- _Aim_: Put every line of the material below into a JSON list of strings, with one string per line and all blank lines omitted.

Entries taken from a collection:
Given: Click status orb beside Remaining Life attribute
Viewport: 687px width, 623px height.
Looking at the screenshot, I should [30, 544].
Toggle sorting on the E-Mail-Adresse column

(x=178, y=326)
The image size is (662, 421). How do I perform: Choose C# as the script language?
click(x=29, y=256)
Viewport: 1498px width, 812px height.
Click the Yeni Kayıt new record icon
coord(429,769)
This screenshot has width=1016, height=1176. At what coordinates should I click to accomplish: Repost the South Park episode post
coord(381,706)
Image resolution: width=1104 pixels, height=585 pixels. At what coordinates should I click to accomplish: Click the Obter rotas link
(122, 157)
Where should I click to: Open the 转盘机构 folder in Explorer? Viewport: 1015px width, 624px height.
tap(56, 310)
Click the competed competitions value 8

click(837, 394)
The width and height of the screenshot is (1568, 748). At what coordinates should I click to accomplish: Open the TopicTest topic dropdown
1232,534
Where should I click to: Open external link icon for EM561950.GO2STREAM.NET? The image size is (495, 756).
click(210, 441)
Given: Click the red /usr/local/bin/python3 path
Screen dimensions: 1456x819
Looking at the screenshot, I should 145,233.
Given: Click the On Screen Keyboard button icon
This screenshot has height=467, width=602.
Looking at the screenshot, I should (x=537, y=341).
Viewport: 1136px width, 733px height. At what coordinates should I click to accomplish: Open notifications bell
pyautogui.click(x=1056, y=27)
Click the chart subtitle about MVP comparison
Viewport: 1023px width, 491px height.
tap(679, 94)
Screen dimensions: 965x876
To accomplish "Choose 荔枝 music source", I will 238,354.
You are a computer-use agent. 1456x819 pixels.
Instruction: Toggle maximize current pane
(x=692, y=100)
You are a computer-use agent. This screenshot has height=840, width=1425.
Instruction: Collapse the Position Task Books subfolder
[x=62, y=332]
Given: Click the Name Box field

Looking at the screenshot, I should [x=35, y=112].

- _Reply_:
[
  "Given: Click status orb beside Remaining Life attribute",
  "Viewport: 687px width, 623px height.",
  "Looking at the screenshot, I should [30, 544].",
  "Toggle sorting on the E-Mail-Adresse column",
  "(x=178, y=326)",
  "The image size is (662, 421). How do I perform: Choose C# as the script language?",
  "click(x=29, y=256)",
  "Viewport: 1498px width, 812px height.",
  "Click the Yeni Kayıt new record icon",
  "coord(429,769)",
  "This screenshot has width=1016, height=1176. At what coordinates should I click to accomplish: Repost the South Park episode post",
  "coord(381,706)",
  "Image resolution: width=1104 pixels, height=585 pixels. At what coordinates should I click to accomplish: Click the Obter rotas link",
  "(122, 157)",
  "Where should I click to: Open the 转盘机构 folder in Explorer? Viewport: 1015px width, 624px height.",
  "tap(56, 310)",
  "Click the competed competitions value 8",
  "click(837, 394)",
  "The width and height of the screenshot is (1568, 748). At what coordinates should I click to accomplish: Open the TopicTest topic dropdown",
  "1232,534",
  "Where should I click to: Open external link icon for EM561950.GO2STREAM.NET? The image size is (495, 756).",
  "click(210, 441)",
  "Given: Click the red /usr/local/bin/python3 path",
  "Screen dimensions: 1456x819",
  "Looking at the screenshot, I should 145,233.",
  "Given: Click the On Screen Keyboard button icon",
  "This screenshot has height=467, width=602.",
  "Looking at the screenshot, I should (x=537, y=341).",
  "Viewport: 1136px width, 733px height. At what coordinates should I click to accomplish: Open notifications bell",
  "pyautogui.click(x=1056, y=27)",
  "Click the chart subtitle about MVP comparison",
  "Viewport: 1023px width, 491px height.",
  "tap(679, 94)",
  "Screen dimensions: 965x876",
  "To accomplish \"Choose 荔枝 music source\", I will 238,354.",
  "You are a computer-use agent. 1456x819 pixels.",
  "Instruction: Toggle maximize current pane",
  "(x=692, y=100)",
  "You are a computer-use agent. This screenshot has height=840, width=1425.",
  "Instruction: Collapse the Position Task Books subfolder",
  "[x=62, y=332]",
  "Given: Click the Name Box field",
  "Looking at the screenshot, I should [x=35, y=112]."
]